Parsing: Tree-sitter vs. Regex
To populate this schema, we need to understand the code structure. I initially tried regex, but it's brittle.
Instead, librarian uses Tree-sitter to parse source code into an Abstract Syntax Tree (AST)
and extract symbols reliably.
The ingestion logic in src/ingest/symbols.rs is generic over languages. We define the "kinds" of nodes we care about
(e.g., function_item in Rust, function_declaration in Go) and walk the tree.
// src/ingest/symbols.rs
pub fn discover_symbols_for_path(path: &std::path::Path, content: &str) -> Option> {
let ext = path.extension().and_then(|e| e.to_str()).unwrap_or("");
match ext {
"rs" => discover_symbols_with_treesitter(
tree_sitter_rust::language(),
content,
&["function_item", "struct_item", "enum_item", "trait_item"]
),
"go" => discover_symbols_with_treesitter(
tree_sitter_go::language(),
content,
&["function_declaration", "method_declaration", "type_spec"]
),
// ... js, py, etc.
}
}
This extraction is lightweight. We aren't trying to resolve types or validate lifetimes. We just want to know: "There is a function named `process_data` at lines 50-120."

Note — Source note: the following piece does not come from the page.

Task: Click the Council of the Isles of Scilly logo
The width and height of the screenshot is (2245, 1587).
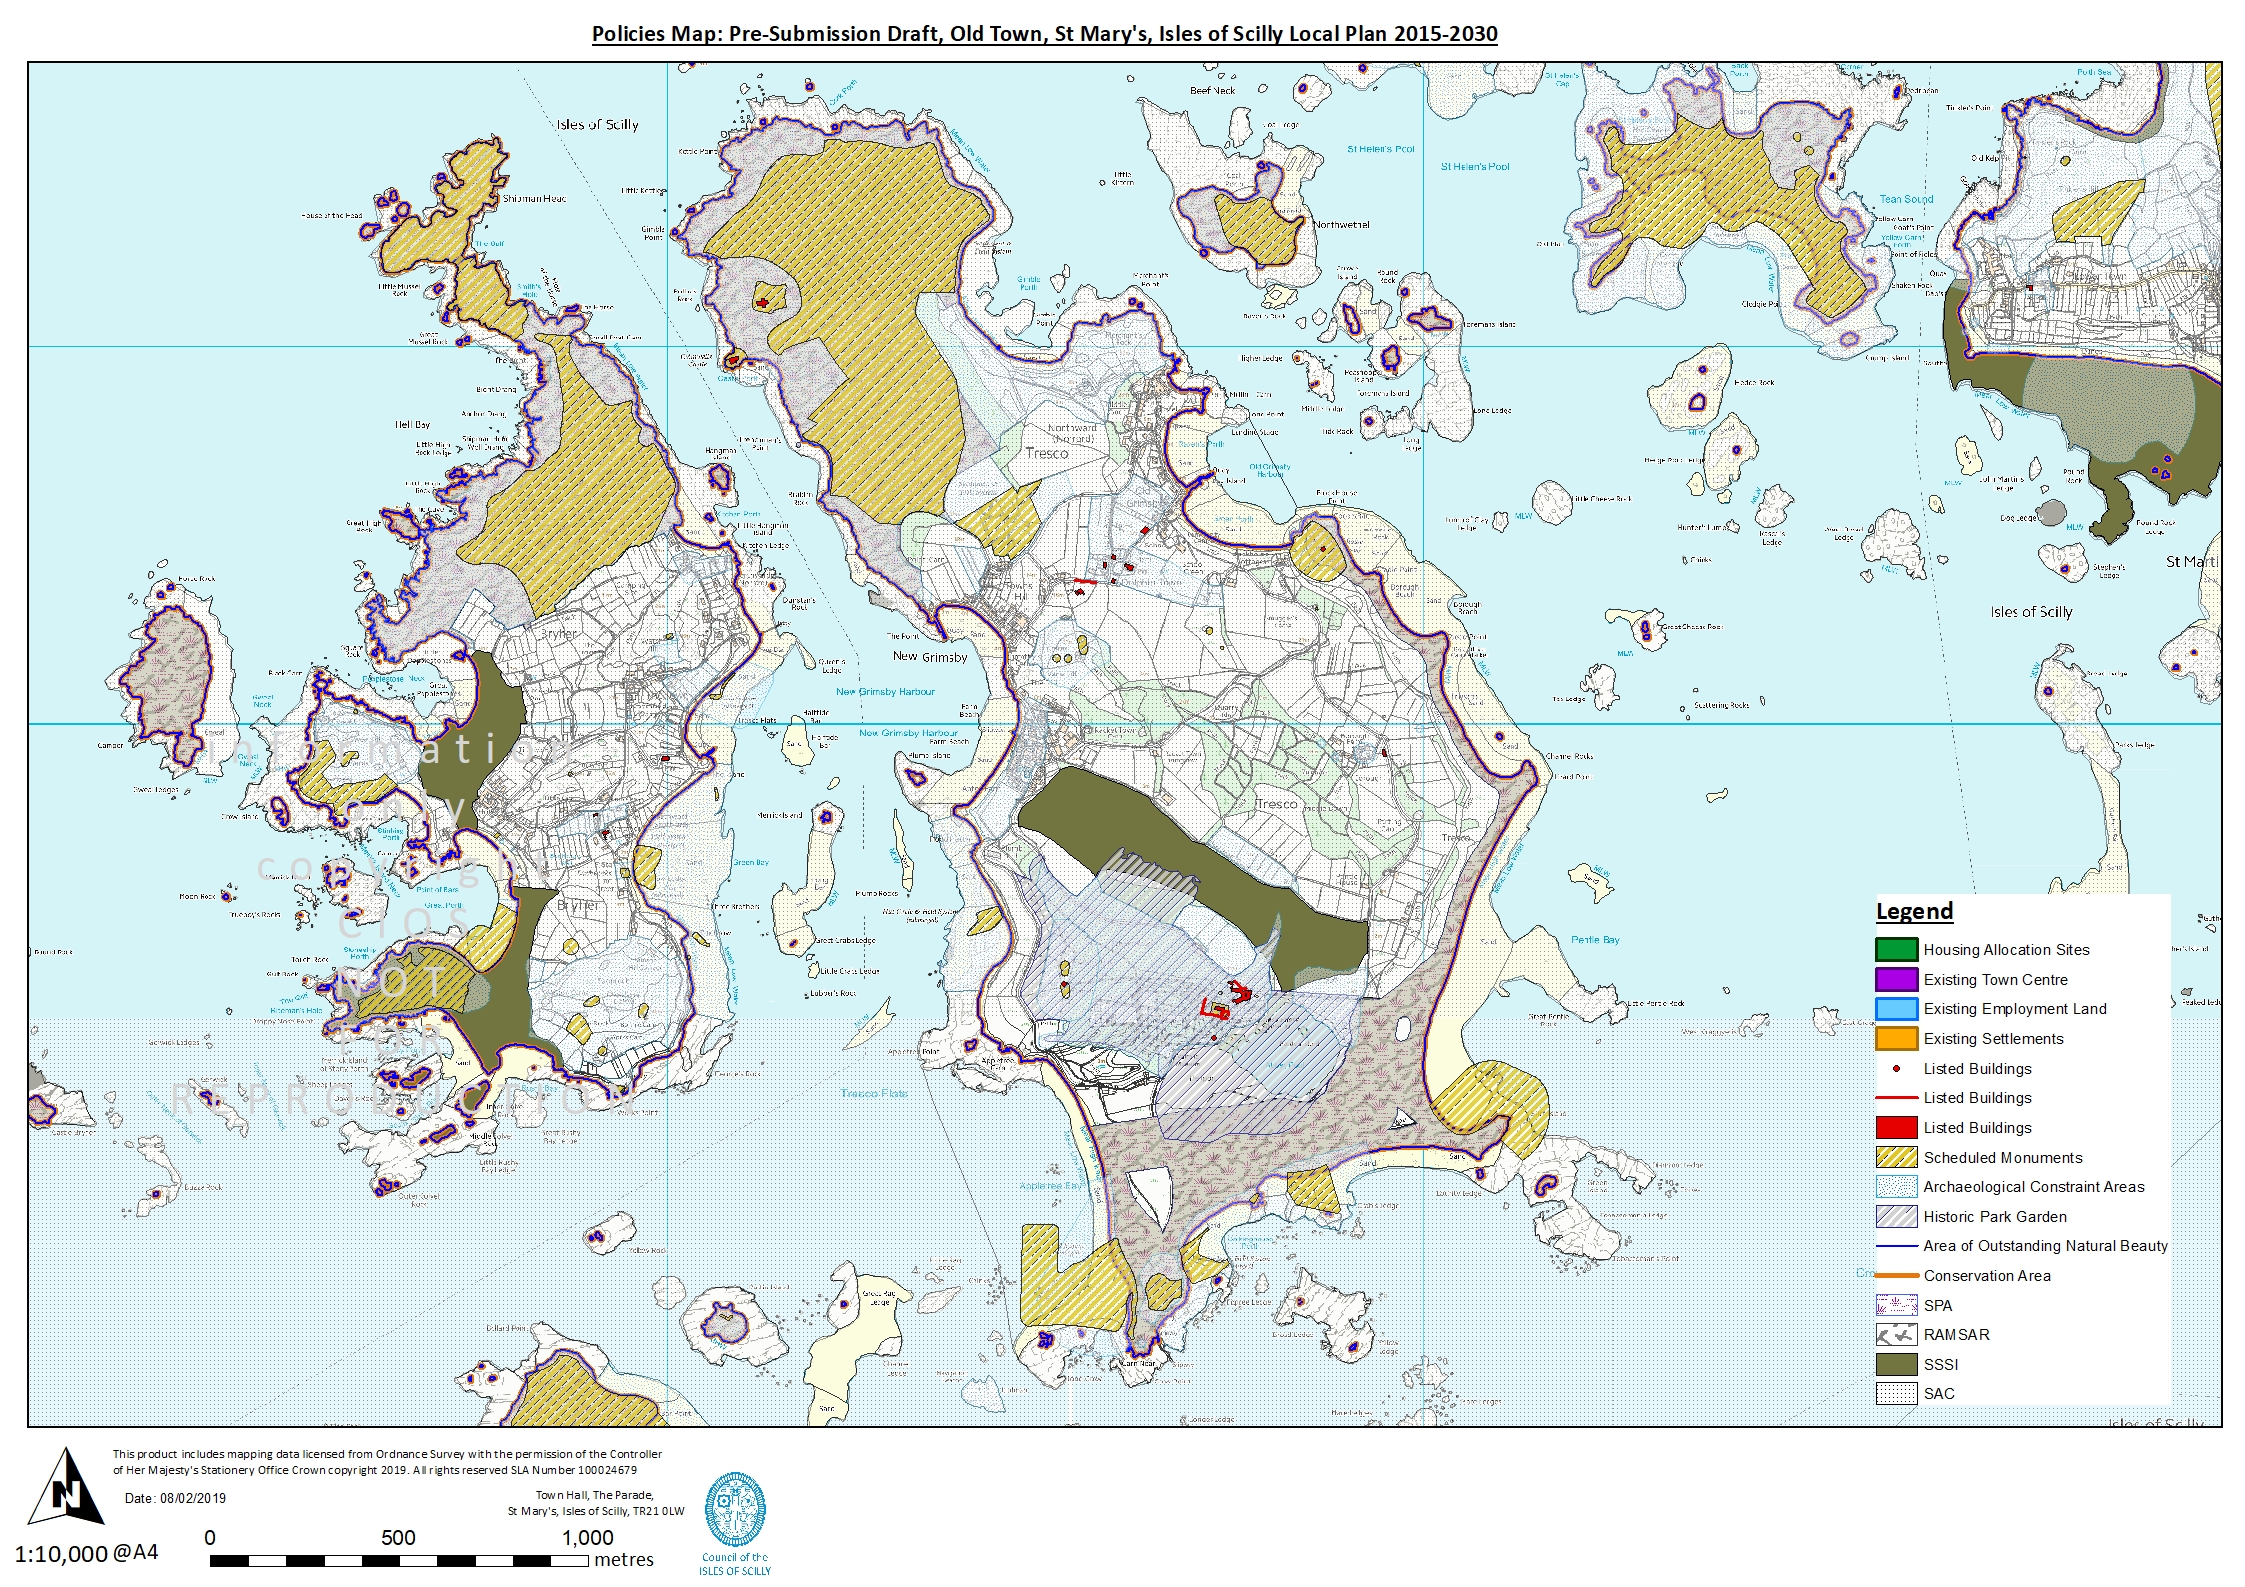Action: [x=735, y=1510]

Why SQLite Beats Vector Stores (For This)
It is trendy to throw everything into a Vector DB for "semantic search." But for code navigation, exactness matters more than vibes.
- Deterministic: If an agent asks for `fn:process_data`, it gets exactly that function. Vector search might return `process_date` or `process_datum` if the embeddings are close.
- Low Cost: SQLite runs locally, instantly, and with zero API cost. Vector indexes require embedding models (latency + cost) and heavy libraries.
- Structured: We can query by `path`, `mtime`, or `kind`. "Show me all Rust structs modified in the last 24 hours" is a trivial SQL query. It is impossible with vector search alone.
The Result: A Map, Not a Search Engine
The result isn't a search engine; it's a map. When an agent enters a repo, it doesn't have to stumble around reading files at random. It can query the `symbols` table to get the lay of the land, then pull exactly the `blobs` it needs to do the job.
It turns the codebase from an opaque text blob into a queryable database. And for an agent that pays per token, that structured access is the difference between "getting lost" and "getting done."